Хосе Рисаль - Не прикасайся ко мне
LII. Карты и тени
Тучи скрыли луну; холодный ветер, предвестник наступающего декабря, гнал сухие листья и поднимал пыль на узкой тропке, что вела на кладбище.
Три тени шептались у кладбищенских ворот.
— Ты говорил с Элиасом? — спросил один голос.
— Нет, ты же знаешь, он очень скрытный и осторожный, но, наверное, будет заодно с нами, ведь дон Крисостомо спас ему жизнь.
— Поэтому и я пошел на такое, — сказал первый голос. — Дон Крисостомо помог мне определить жену к лекарю в Маниле.

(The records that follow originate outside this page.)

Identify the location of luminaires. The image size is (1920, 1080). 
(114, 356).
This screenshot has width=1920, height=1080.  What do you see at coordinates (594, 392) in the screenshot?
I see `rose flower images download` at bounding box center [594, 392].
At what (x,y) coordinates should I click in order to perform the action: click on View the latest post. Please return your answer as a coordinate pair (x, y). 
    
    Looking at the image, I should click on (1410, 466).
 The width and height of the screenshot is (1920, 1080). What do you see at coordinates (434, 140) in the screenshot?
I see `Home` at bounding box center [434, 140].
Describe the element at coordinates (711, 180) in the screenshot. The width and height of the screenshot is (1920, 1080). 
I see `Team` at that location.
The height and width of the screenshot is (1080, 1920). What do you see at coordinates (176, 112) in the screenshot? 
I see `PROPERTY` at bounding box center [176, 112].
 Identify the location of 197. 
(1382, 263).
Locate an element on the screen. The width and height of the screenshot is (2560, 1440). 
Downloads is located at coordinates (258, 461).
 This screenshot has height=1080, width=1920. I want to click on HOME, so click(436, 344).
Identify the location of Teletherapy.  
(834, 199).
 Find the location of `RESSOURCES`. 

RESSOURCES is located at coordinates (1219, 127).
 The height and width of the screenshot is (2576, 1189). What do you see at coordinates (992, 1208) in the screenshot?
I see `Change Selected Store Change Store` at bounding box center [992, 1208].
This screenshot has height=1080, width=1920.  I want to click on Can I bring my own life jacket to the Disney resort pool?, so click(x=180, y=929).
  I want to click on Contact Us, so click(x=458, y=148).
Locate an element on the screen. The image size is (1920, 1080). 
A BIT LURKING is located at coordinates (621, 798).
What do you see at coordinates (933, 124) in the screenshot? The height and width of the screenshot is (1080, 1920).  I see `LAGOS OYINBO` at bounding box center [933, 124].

Я теперь займусь монастырем и сведу счеты со священником.
— А мы направимся в казармы, пусть знают эти солдафоны, что у нашего отца остались сыновья.
— Сколько вас всех?
— Пять, пятерых хватит. Но слуга дона Крисостомо говорит, что нас будет двадцать.
— А если дело провалится?
— Т-сс! — сказал кто-то, и голоса смолкли.
В полумраке показалась еще одна тень, она скользила вдоль ограды и время от времени останавливалась, будто озираясь. И не без причины. Сзади на расстоянии двадцати шагов кралась другая тень, чуть повыше первой и более темная; она легко касалась земли и тотчас же исчезала, словно проваливаясь в преисподнюю, всякий раз, как только первая останавливалась и оглядывалась назад.
— За мной следят! — прошептала первая тень. — Не жандармы ли? Неужто отец эконом обманул?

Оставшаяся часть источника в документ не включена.